Die Strecken hier in Altenkunstadt - genau Mitte zwischen Bamberg und Bayreuth - sind sehr vielfälltig. Supertrails, wenn man weiß wo sie sind, knifflige Downhills und steile Uphills.

@sungirl
der Kordigast ist mein Hausberg. Sieht so unscheinbar aus, hat es aber in sich. Viele Abfahrtsmöglichkeiten von leicht (Hauptschotterstraße) bis trailmäßig über steile Waldpfade !


----------



## maggus12345 (14. August 2004)

also an den kniffligen abfahrten wäre ich sehr interessiert. uphill hasse ich, aber mei, des gehört ja irgendwie auch dazu  

greets

markus


----------



## specter (14. August 2004)

Hallo FatAlbert,
klar kenne ich die Touren. Bin auch deiner Meinung, dass eine Karte trotz top ausgeschilderter Touren notwendig ist. Letztes Jahr bin ich mit einem Kumpel und irgendein Depp hat ein paar Wegweiser entfernt oder rumgedreht. Da war es natürlich unmöglich, den richtigen Weg zu fahren !!
Aber dennoch, absolute Supertouren, muss man gefahren sein - auch die zur Radspitze rauf - top !!

Gruß aus Altenkunstadt !!





			
				FatAlbert schrieb:
			
		

> Kennt ihr diese Tourentipps?
> http://www.radfahrenin.de/mtb/bayern/franken/frankenwald/index.html
> (oben auswählen: leicht-mittel-schwer)
> 
> ...


----------



## neco (16. August 2004)

wo ist denn nun die Downhillstrecke in Rödental???


----------



## mabi (16. August 2004)

Hallo 
hab mal im Forum bei Suchen "bamberg" eingegeben , und war erstaunt wie viele hits dabei rauskammen   
wohne in Scheßlitz , das liegt genau an der Grenze zur Fänkischen ( die Altenkundstadter , Coburger und Bayreuther kennen das bestimmt ).
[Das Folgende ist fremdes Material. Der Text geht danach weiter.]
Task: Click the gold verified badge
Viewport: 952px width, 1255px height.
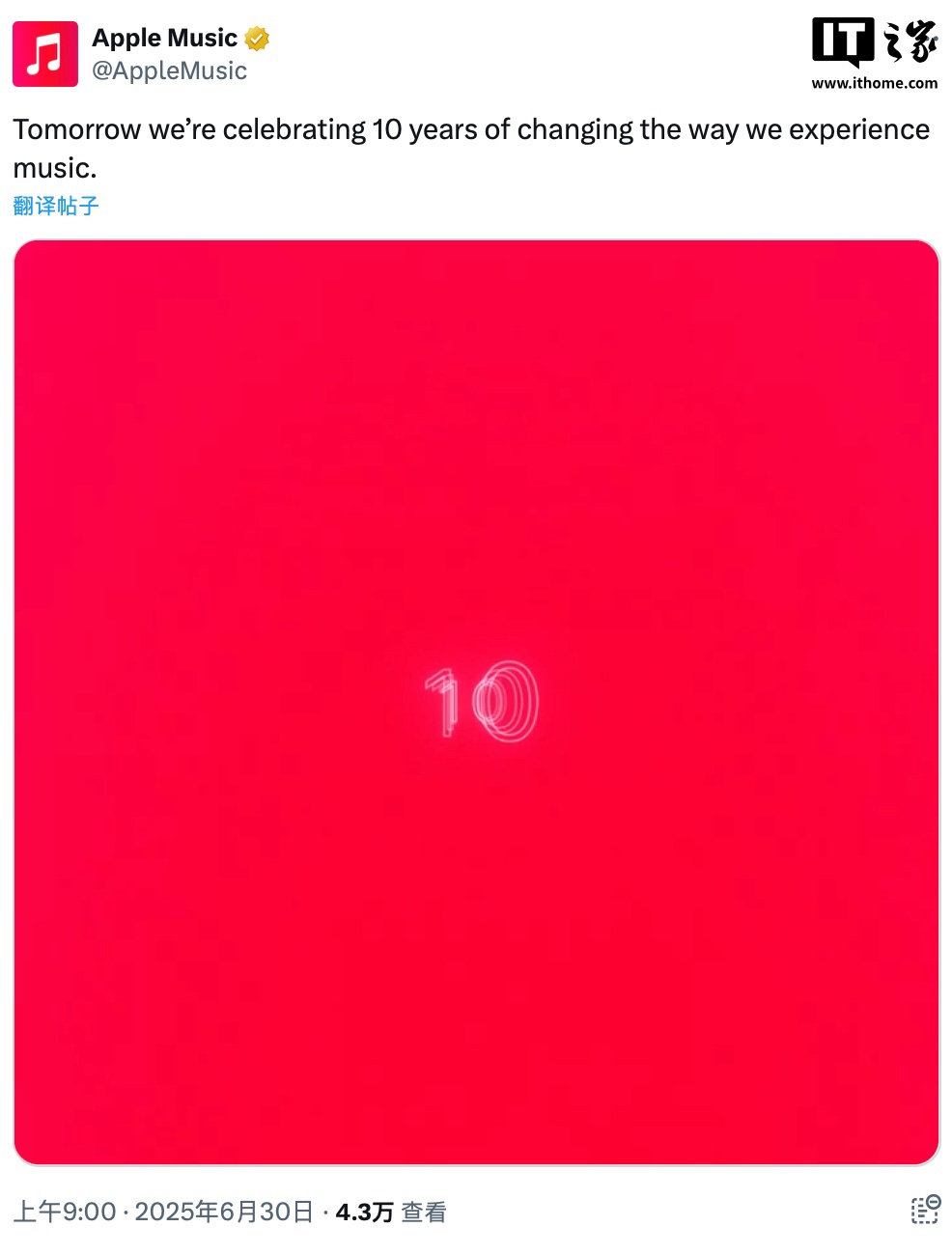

Bin auch der Meinung das die Gegend hier eigentlich ideal zum cc-biken ist , schöne berge , geile trails und verdammt billige Brotzeiten   ( wo kriegste sonst in Deutschland für 1,50- ein Seidla Bier   )
würd mich mal Freuen hier übers Forum ne tour mit "echten" oberfränkischen Bikern auszumachen. Also bitte mal melden


----------



## munchin Monster (17. August 2004)

würde gerne mitfahren - als echter oberfrange hald   

bin aber als schüler relativ unflexibel... d.h. ich komm nur mit dem rad in n anderes kaff - und da is meine reichweite auch begrenzt   


also kommt drauf an wo die tour lang geht...


- benni


----------



## MTB-News.de




----------



## svenomatik (18. August 2004)

hi, ich komm aus neuensee (bei michelau)

wo giebtsn gscheite abfahrten???

sagt ma bescheid, wann ihr ma a weng dh fahrt!

mfg
sven

P.S. wie alt seid ihr


----------



## SpeedyR (19. August 2004)

Also für ne TOUr wär ich auch dabei..!
Zum dh.hmmm,Also in rödental fällt mir momentan nur die geile ICE baustelle auf höhe von dörfles ein...Muss mich da ma erkundigen,wenns nimma so schlammig ist.von weiten ises nur noch STeIl!!ma guckn...
Letztes we war ich spasshalber aufm Kloster Banz mitm downhiller (meine 6ti musste eingebremst werden)-fazit:schnelle schotterwege,lässt sich saugut fahren,n paar kleine drops etc kämen gut aber bauen ist ja bei uns wie fast alles irgendwie "illegal" *g*..ach ja.Das nächste mal nur mit Dainese....:






Ps: hab noch ne woche Urlaub..also sagt nu bescheid..Wollte evtl We bikepark..Winterberg oda Geisskopf....


----------



## Grave-Digger (19. Juli 2006)

Servus 

Komm aus Weilersbach (zwischen Forchheim und Ebermannstadt falls es einen was sagt)   Wo gibts in meiner nähe DH & Fr  Strecken ? Bin noch einigermaßen flexibel (auto)


----------



## jola (22. Juli 2006)

Grave-Digger schrieb:
			
		

> Servus
> 
> Komm aus Weilersbach (zwischen Forchheim und Ebermannstadt falls es einen was sagt)   Wo gibts in meiner nähe DH & Fr  Strecken ? Bin noch einigermaßen flexibel (auto)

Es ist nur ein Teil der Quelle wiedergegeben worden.